Abstract
Accumulating evidence suggests that interleukin-1 (IL-1) signaling plays an essential role in the pathogenesis of heart failure by inducing cardiomyocyte apoptosis, but the mechanisms of this process are poorly defined. We further explored these molecular pathways. We isolated cardiomyocytes from neonatal mice and then cultured and stimulated them with murine IL-1β in vitro. Cell apoptotic ratios were measured by means of flow cytometry. Expression of effector molecules was analyzed by means of enzyme-linked immunosorbent assay, Western blotting, and real-time quantitative polymerase chain reaction. The results showed that IL-1β induced murine cardiomyocyte apoptosis through a release of cytochrome c into cytoplasm and through caspase 3 activation. Simultaneously, IL-1β signaling promoted expression of endonuclease G and high-temperature requirement protein A2 messenger RNA. Survivin and X-linked inhibitors of apoptosis protein (IAP), members of the IAP family, were inhibited on the messenger RNA level during IL-1β-mediated cardiomyocyte apoptosis. We found that IL-1β signaling during cardiomyocyte apoptosis in vitro induced the activation of caspase-dependent and caspase-independent pathways, and inhibited IAPs.
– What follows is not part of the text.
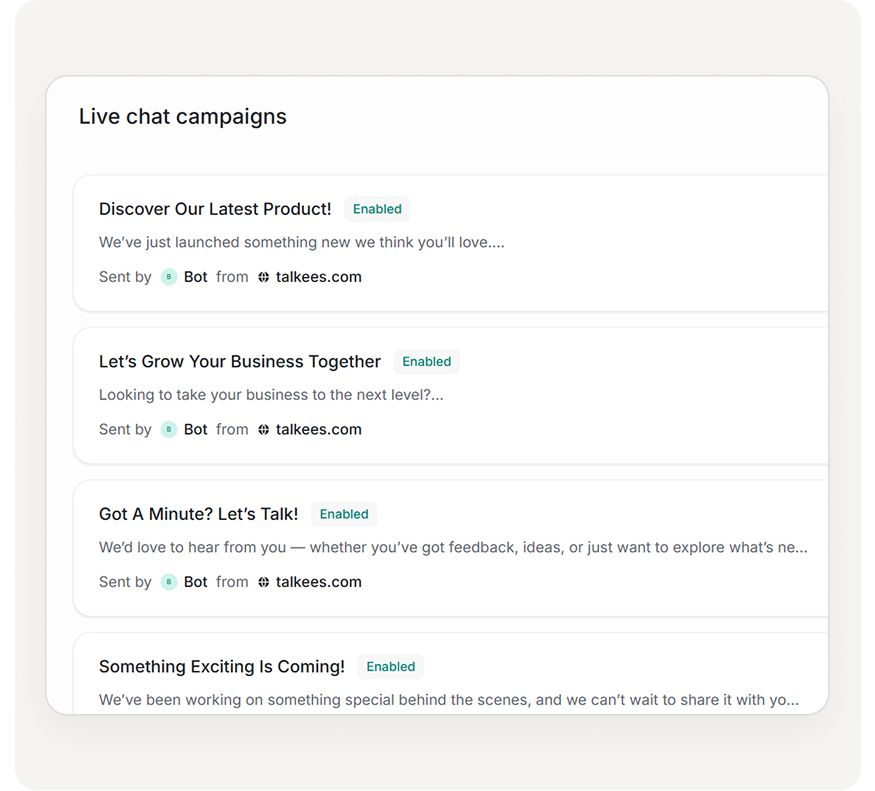Click globe icon in Discover Our Latest Product campaign
The height and width of the screenshot is (791, 875).
tap(264, 277)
Understanding the molecular mechanisms involved in IL-1β-mediated cardiomyocyte apoptosis might assist in the design of therapeutic approaches to protect cardiomyocyte function and prevent heart failure.
Keywords:
Apoptosis/physiology; apoptosis regulatory proteins; caspases/metabolism; cytokines/physiology; disease models/animal; heart diseases/immunology/metabolism; interleukin-1/antagonists & inhibitors; interleukin-1beta/immunology/metabolism/physiology; mice; myocytes, cardiac/metabolism; signal transduction.